_To do_: Return all the lines below, exactly as they read.

====================

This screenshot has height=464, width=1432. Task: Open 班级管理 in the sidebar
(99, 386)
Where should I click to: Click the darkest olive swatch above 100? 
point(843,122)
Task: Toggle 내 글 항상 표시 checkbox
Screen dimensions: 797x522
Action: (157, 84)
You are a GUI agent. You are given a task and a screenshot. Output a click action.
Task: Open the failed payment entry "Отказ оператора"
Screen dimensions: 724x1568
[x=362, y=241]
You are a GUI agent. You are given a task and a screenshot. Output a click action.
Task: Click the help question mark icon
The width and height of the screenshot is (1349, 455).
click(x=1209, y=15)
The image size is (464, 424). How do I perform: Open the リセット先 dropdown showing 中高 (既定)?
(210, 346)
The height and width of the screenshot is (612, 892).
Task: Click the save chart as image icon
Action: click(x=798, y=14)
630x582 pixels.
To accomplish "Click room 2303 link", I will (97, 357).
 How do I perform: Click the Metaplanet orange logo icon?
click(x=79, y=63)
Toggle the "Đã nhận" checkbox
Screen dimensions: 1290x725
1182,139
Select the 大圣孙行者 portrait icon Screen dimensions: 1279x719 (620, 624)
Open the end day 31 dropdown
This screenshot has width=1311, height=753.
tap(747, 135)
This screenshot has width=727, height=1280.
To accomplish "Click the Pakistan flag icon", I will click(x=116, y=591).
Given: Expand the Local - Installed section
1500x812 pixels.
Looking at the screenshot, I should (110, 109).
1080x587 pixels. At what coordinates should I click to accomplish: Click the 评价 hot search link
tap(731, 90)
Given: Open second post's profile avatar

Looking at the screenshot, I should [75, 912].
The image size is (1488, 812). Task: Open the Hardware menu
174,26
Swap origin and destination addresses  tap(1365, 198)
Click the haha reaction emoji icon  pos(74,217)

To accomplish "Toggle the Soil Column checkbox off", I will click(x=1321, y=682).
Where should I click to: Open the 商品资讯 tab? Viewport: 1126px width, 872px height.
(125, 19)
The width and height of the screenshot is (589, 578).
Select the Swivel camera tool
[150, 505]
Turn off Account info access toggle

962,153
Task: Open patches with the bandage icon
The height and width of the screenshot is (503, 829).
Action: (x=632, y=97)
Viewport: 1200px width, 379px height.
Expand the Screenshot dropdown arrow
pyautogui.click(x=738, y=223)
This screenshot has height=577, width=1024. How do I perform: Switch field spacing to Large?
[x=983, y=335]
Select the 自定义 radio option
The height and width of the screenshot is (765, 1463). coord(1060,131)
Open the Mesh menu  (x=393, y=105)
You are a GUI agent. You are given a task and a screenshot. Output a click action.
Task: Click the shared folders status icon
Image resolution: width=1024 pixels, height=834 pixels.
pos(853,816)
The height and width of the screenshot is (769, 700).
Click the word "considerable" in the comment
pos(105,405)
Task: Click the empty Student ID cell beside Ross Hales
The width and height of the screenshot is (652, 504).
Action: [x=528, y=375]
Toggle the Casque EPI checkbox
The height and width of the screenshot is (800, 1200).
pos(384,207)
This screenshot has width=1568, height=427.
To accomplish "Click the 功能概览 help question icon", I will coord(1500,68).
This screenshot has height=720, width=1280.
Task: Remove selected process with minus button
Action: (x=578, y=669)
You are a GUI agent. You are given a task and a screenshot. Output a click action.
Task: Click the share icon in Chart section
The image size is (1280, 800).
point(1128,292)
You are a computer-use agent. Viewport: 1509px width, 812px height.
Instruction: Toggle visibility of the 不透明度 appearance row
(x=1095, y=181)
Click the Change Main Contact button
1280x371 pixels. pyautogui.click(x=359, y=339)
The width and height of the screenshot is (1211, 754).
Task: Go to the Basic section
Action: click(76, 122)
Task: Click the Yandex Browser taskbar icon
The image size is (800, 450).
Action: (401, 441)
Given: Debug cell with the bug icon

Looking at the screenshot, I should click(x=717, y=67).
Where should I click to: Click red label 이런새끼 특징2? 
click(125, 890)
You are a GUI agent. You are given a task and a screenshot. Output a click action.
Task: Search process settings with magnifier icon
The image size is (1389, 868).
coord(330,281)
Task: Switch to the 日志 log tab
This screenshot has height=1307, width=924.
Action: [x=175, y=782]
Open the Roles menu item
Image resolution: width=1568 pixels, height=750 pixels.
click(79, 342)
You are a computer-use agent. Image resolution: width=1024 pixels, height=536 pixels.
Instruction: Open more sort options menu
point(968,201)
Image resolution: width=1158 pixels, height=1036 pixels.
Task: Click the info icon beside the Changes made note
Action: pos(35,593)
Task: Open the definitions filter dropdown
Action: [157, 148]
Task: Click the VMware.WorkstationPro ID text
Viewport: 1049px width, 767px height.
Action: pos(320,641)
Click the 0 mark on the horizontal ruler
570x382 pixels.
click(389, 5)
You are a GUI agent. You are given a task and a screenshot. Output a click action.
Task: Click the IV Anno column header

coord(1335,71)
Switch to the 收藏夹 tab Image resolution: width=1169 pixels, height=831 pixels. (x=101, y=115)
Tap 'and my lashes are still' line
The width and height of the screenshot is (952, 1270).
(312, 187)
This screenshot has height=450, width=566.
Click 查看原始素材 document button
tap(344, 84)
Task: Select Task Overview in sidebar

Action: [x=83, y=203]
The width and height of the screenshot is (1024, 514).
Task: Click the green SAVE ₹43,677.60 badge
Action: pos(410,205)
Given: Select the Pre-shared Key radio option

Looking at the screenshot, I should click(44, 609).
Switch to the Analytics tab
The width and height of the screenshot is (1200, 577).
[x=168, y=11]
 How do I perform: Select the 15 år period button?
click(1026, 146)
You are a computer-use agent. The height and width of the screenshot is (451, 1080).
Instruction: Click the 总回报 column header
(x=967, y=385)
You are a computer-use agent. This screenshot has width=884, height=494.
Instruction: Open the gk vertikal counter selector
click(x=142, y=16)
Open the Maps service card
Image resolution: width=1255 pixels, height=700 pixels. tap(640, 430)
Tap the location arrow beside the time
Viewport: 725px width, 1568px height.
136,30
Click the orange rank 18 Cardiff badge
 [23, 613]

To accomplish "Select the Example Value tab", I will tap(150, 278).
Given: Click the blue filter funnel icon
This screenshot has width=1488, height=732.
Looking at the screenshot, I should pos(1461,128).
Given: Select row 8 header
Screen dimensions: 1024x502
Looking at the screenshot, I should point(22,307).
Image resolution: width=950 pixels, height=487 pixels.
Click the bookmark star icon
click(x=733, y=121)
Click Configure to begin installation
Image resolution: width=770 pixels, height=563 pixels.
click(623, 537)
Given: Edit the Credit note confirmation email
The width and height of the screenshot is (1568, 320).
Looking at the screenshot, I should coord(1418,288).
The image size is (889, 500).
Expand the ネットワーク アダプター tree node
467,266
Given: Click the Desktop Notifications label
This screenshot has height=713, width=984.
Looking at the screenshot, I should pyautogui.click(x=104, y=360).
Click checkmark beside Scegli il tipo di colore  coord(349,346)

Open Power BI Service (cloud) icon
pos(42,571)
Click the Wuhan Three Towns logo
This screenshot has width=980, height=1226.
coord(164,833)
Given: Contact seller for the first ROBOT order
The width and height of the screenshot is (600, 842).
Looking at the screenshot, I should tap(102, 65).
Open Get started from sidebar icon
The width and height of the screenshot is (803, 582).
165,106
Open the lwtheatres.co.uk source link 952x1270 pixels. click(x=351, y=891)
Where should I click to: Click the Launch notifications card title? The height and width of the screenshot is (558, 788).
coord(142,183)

====================

_Solution_:
This screenshot has height=464, width=1432. Task: Open 班级管理 in the sidebar
(99, 386)
Where should I click to: Click the darkest olive swatch above 100? 
point(843,122)
Task: Toggle 내 글 항상 표시 checkbox
Screen dimensions: 797x522
Action: (157, 84)
You are a GUI agent. You are given a task and a screenshot. Output a click action.
Task: Open the failed payment entry "Отказ оператора"
Screen dimensions: 724x1568
[x=362, y=241]
You are a GUI agent. You are given a task and a screenshot. Output a click action.
Task: Click the help question mark icon
The width and height of the screenshot is (1349, 455).
click(x=1209, y=15)
The image size is (464, 424). How do I perform: Open the リセット先 dropdown showing 中高 (既定)?
(210, 346)
The height and width of the screenshot is (612, 892).
Task: Click the save chart as image icon
Action: click(x=798, y=14)
630x582 pixels.
To accomplish "Click room 2303 link", I will (97, 357).
 How do I perform: Click the Metaplanet orange logo icon?
click(x=79, y=63)
Toggle the "Đã nhận" checkbox
Screen dimensions: 1290x725
1182,139
Select the 大圣孙行者 portrait icon Screen dimensions: 1279x719 (620, 624)
Open the end day 31 dropdown
This screenshot has width=1311, height=753.
tap(747, 135)
This screenshot has width=727, height=1280.
To accomplish "Click the Pakistan flag icon", I will click(x=116, y=591).
Given: Expand the Local - Installed section
1500x812 pixels.
Looking at the screenshot, I should (110, 109).
1080x587 pixels. At what coordinates should I click to accomplish: Click the 评价 hot search link
tap(731, 90)
Given: Open second post's profile avatar

Looking at the screenshot, I should [75, 912].
The image size is (1488, 812). Task: Open the Hardware menu
174,26
Swap origin and destination addresses  tap(1365, 198)
Click the haha reaction emoji icon  pos(74,217)

To accomplish "Toggle the Soil Column checkbox off", I will click(x=1321, y=682).
Where should I click to: Open the 商品资讯 tab? Viewport: 1126px width, 872px height.
(125, 19)
The width and height of the screenshot is (589, 578).
Select the Swivel camera tool
[150, 505]
Turn off Account info access toggle

962,153
Task: Open patches with the bandage icon
The height and width of the screenshot is (503, 829).
Action: (x=632, y=97)
Viewport: 1200px width, 379px height.
Expand the Screenshot dropdown arrow
pyautogui.click(x=738, y=223)
This screenshot has height=577, width=1024. How do I perform: Switch field spacing to Large?
[x=983, y=335]
Select the 自定义 radio option
The height and width of the screenshot is (765, 1463). coord(1060,131)
Open the Mesh menu  (x=393, y=105)
You are a GUI agent. You are given a task and a screenshot. Output a click action.
Task: Click the shared folders status icon
Image resolution: width=1024 pixels, height=834 pixels.
pos(853,816)
The height and width of the screenshot is (769, 700).
Click the word "considerable" in the comment
pos(105,405)
Task: Click the empty Student ID cell beside Ross Hales
The width and height of the screenshot is (652, 504).
Action: [x=528, y=375]
Toggle the Casque EPI checkbox
The height and width of the screenshot is (800, 1200).
pos(384,207)
This screenshot has width=1568, height=427.
To accomplish "Click the 功能概览 help question icon", I will coord(1500,68).
This screenshot has height=720, width=1280.
Task: Remove selected process with minus button
Action: (x=578, y=669)
You are a GUI agent. You are given a task and a screenshot. Output a click action.
Task: Click the share icon in Chart section
The image size is (1280, 800).
point(1128,292)
You are a computer-use agent. Viewport: 1509px width, 812px height.
Instruction: Toggle visibility of the 不透明度 appearance row
(x=1095, y=181)
Click the Change Main Contact button
1280x371 pixels. pyautogui.click(x=359, y=339)
The width and height of the screenshot is (1211, 754).
Task: Go to the Basic section
Action: click(76, 122)
Task: Click the Yandex Browser taskbar icon
The image size is (800, 450).
Action: (401, 441)
Given: Debug cell with the bug icon

Looking at the screenshot, I should click(x=717, y=67).
Where should I click to: Click red label 이런새끼 특징2? 
click(125, 890)
You are a GUI agent. You are given a task and a screenshot. Output a click action.
Task: Search process settings with magnifier icon
The image size is (1389, 868).
coord(330,281)
Task: Switch to the 日志 log tab
This screenshot has height=1307, width=924.
Action: [x=175, y=782]
Open the Roles menu item
Image resolution: width=1568 pixels, height=750 pixels.
click(79, 342)
You are a computer-use agent. Image resolution: width=1024 pixels, height=536 pixels.
Instruction: Open more sort options menu
point(968,201)
Image resolution: width=1158 pixels, height=1036 pixels.
Task: Click the info icon beside the Changes made note
Action: pos(35,593)
Task: Open the definitions filter dropdown
Action: [157, 148]
Task: Click the VMware.WorkstationPro ID text
Viewport: 1049px width, 767px height.
Action: pos(320,641)
Click the 0 mark on the horizontal ruler
570x382 pixels.
click(389, 5)
You are a GUI agent. You are given a task and a screenshot. Output a click action.
Task: Click the IV Anno column header

coord(1335,71)
Switch to the 收藏夹 tab Image resolution: width=1169 pixels, height=831 pixels. (x=101, y=115)
Tap 'and my lashes are still' line
The width and height of the screenshot is (952, 1270).
(312, 187)
This screenshot has height=450, width=566.
Click 查看原始素材 document button
tap(344, 84)
Task: Select Task Overview in sidebar

Action: [x=83, y=203]
The width and height of the screenshot is (1024, 514).
Task: Click the green SAVE ₹43,677.60 badge
Action: pos(410,205)
Given: Select the Pre-shared Key radio option

Looking at the screenshot, I should click(44, 609).
Switch to the Analytics tab
The width and height of the screenshot is (1200, 577).
[x=168, y=11]
 How do I perform: Select the 15 år period button?
click(1026, 146)
You are a computer-use agent. The height and width of the screenshot is (451, 1080).
Instruction: Click the 总回报 column header
(x=967, y=385)
You are a computer-use agent. This screenshot has width=884, height=494.
Instruction: Open the gk vertikal counter selector
click(x=142, y=16)
Open the Maps service card
Image resolution: width=1255 pixels, height=700 pixels. tap(640, 430)
Tap the location arrow beside the time
Viewport: 725px width, 1568px height.
136,30
Click the orange rank 18 Cardiff badge
 [23, 613]

To accomplish "Select the Example Value tab", I will tap(150, 278).
Given: Click the blue filter funnel icon
This screenshot has width=1488, height=732.
Looking at the screenshot, I should pos(1461,128).
Given: Select row 8 header
Screen dimensions: 1024x502
Looking at the screenshot, I should point(22,307).
Image resolution: width=950 pixels, height=487 pixels.
Click the bookmark star icon
click(x=733, y=121)
Click Configure to begin installation
Image resolution: width=770 pixels, height=563 pixels.
click(623, 537)
Given: Edit the Credit note confirmation email
The width and height of the screenshot is (1568, 320).
Looking at the screenshot, I should coord(1418,288).
The image size is (889, 500).
Expand the ネットワーク アダプター tree node
467,266
Given: Click the Desktop Notifications label
This screenshot has height=713, width=984.
Looking at the screenshot, I should pyautogui.click(x=104, y=360).
Click checkmark beside Scegli il tipo di colore  coord(349,346)

Open Power BI Service (cloud) icon
pos(42,571)
Click the Wuhan Three Towns logo
This screenshot has width=980, height=1226.
coord(164,833)
Given: Contact seller for the first ROBOT order
The width and height of the screenshot is (600, 842).
Looking at the screenshot, I should tap(102, 65).
Open Get started from sidebar icon
The width and height of the screenshot is (803, 582).
165,106
Open the lwtheatres.co.uk source link 952x1270 pixels. click(x=351, y=891)
Where should I click to: Click the Launch notifications card title? The height and width of the screenshot is (558, 788).
coord(142,183)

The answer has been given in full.